EXERCISE REQUIREMENTS: Output as a JSON list of strings the lines from the line with "At what (x,y)" to the line with "header of the", including both, one string per line and blank lines omitted, leaving out the pictures.

DATA TO PROCESS:
-- START --

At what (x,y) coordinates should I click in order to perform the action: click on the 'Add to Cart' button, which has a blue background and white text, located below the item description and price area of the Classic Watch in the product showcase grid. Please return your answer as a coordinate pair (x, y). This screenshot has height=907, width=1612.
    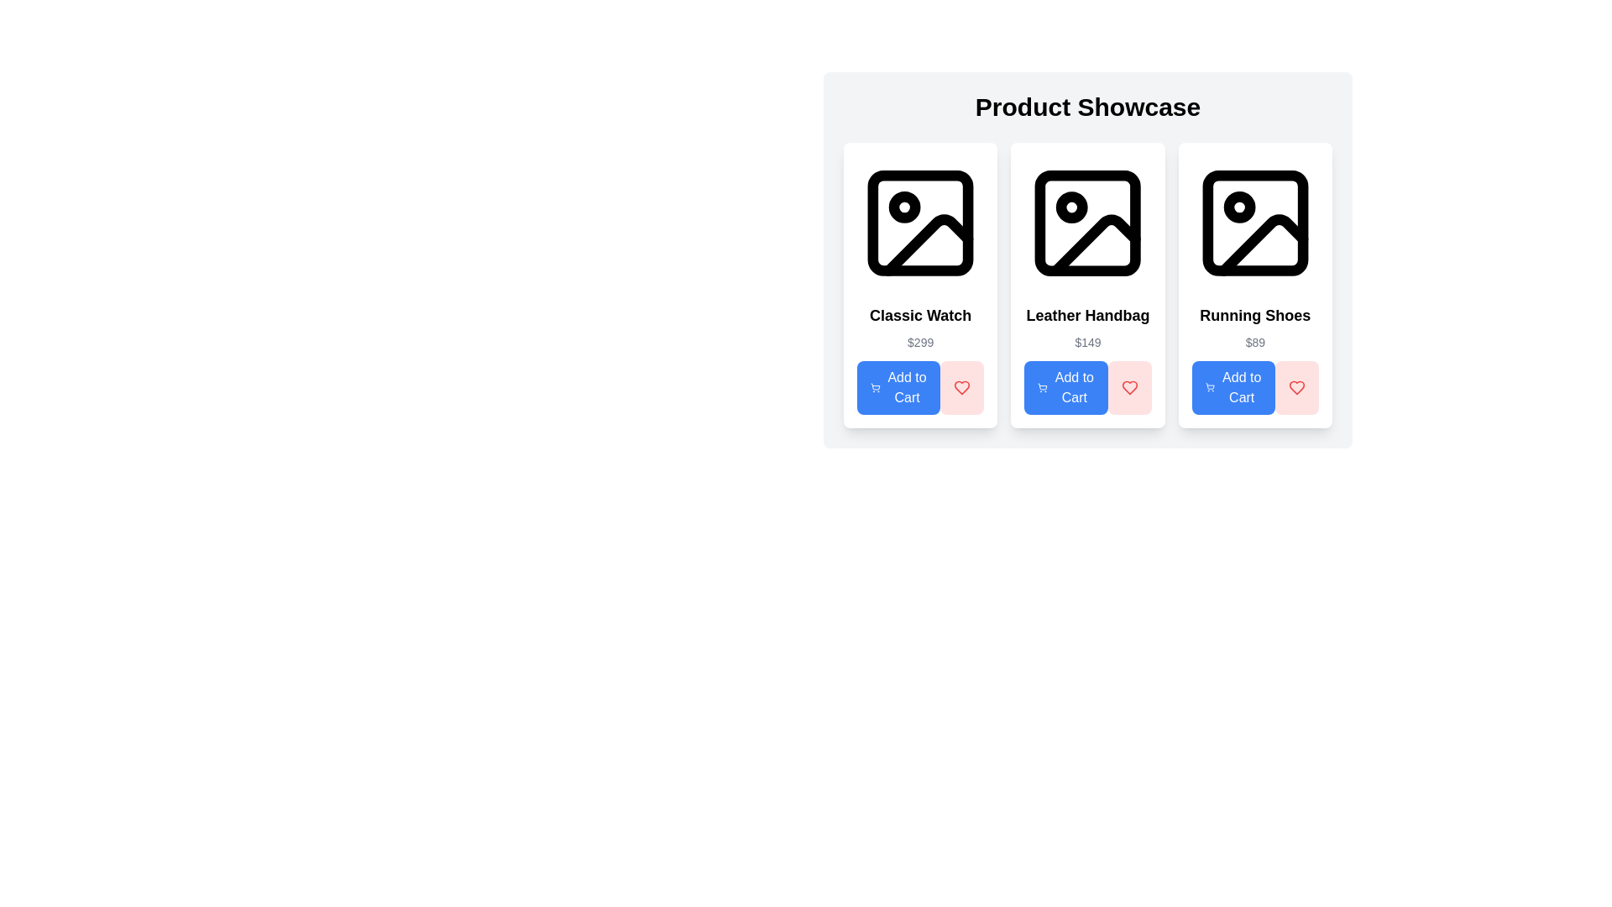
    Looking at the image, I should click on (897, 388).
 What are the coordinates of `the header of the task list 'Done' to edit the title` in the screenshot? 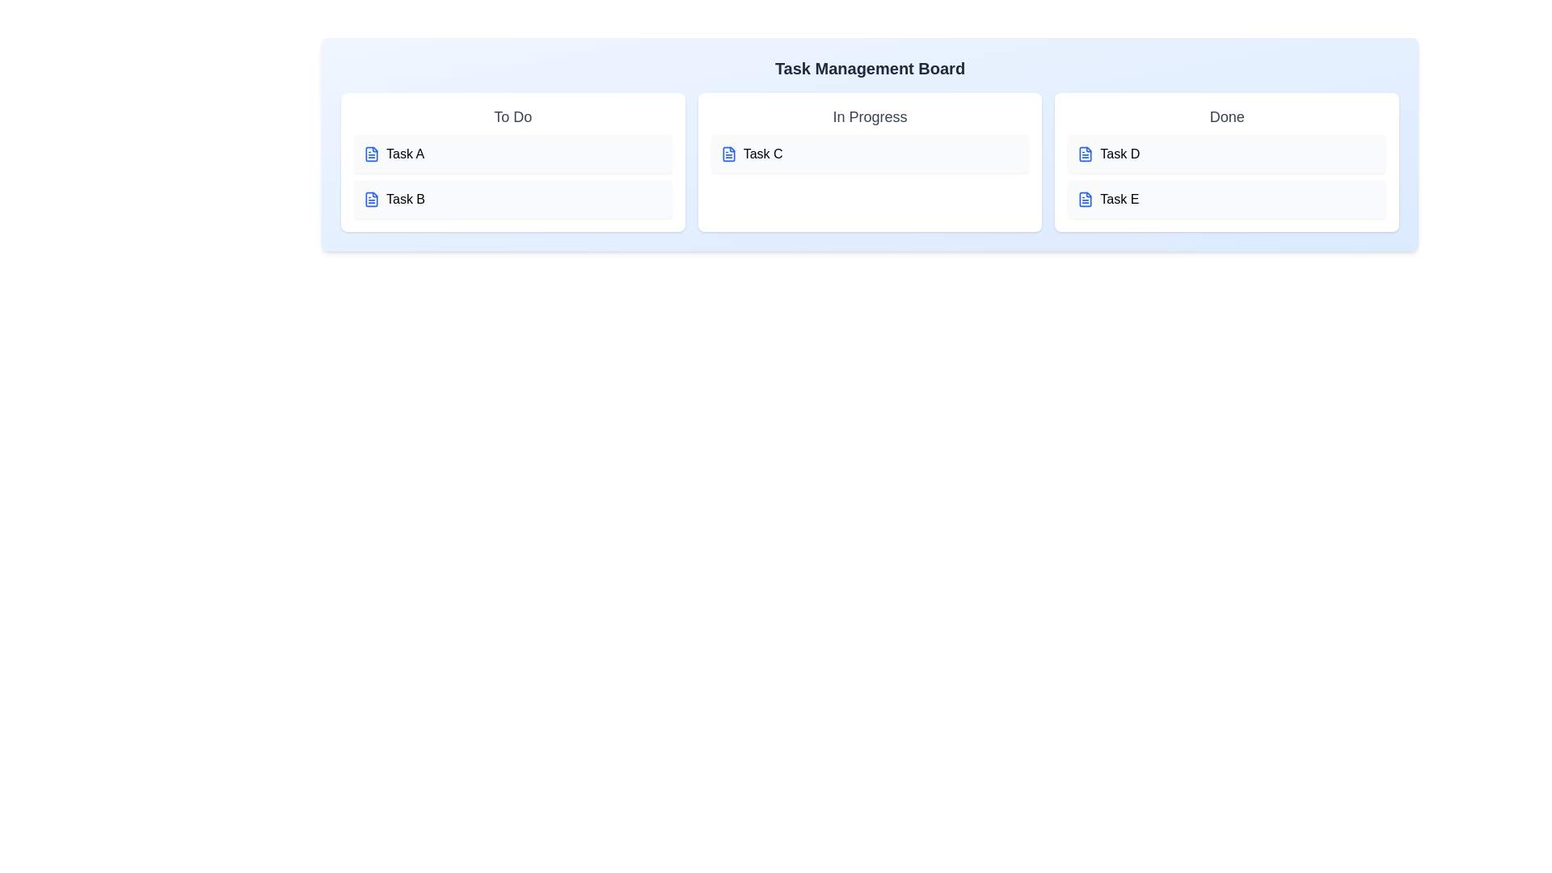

-- END --
-- START --

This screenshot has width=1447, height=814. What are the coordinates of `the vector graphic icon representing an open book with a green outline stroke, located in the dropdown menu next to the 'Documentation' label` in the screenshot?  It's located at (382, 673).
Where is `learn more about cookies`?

-- END --
-- START --

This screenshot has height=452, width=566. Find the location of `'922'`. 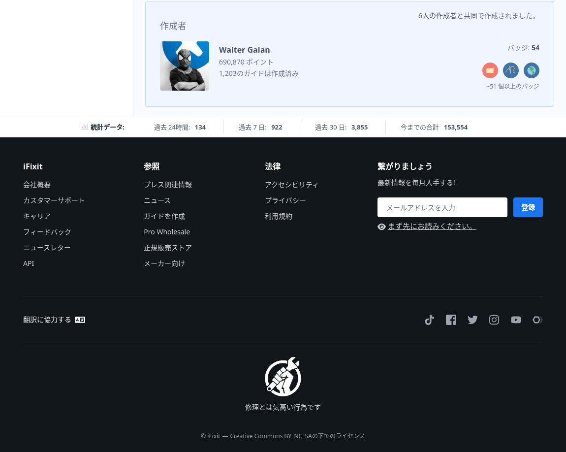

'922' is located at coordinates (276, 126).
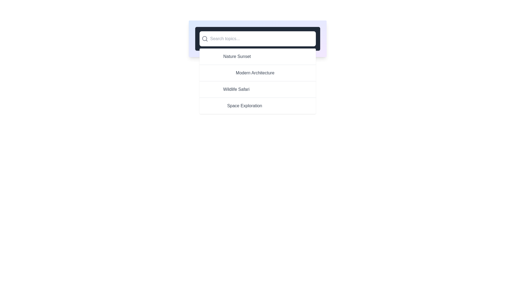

-- END --

THE RESULT:
[
  "At what (x,y) coordinates should I click in order to perform the action: click on the 'Add to Cart' button, which has a blue background and white text, located below the item description and price area of the Classic Watch in the product showcase grid. Please return your answer as a coordinate pair (x, y). This screenshot has height=907, width=1612.",
  "    Looking at the image, I should click on (897, 388).",
  " What are the coordinates of `the header of the task list 'Done' to edit the title` in the screenshot? "
]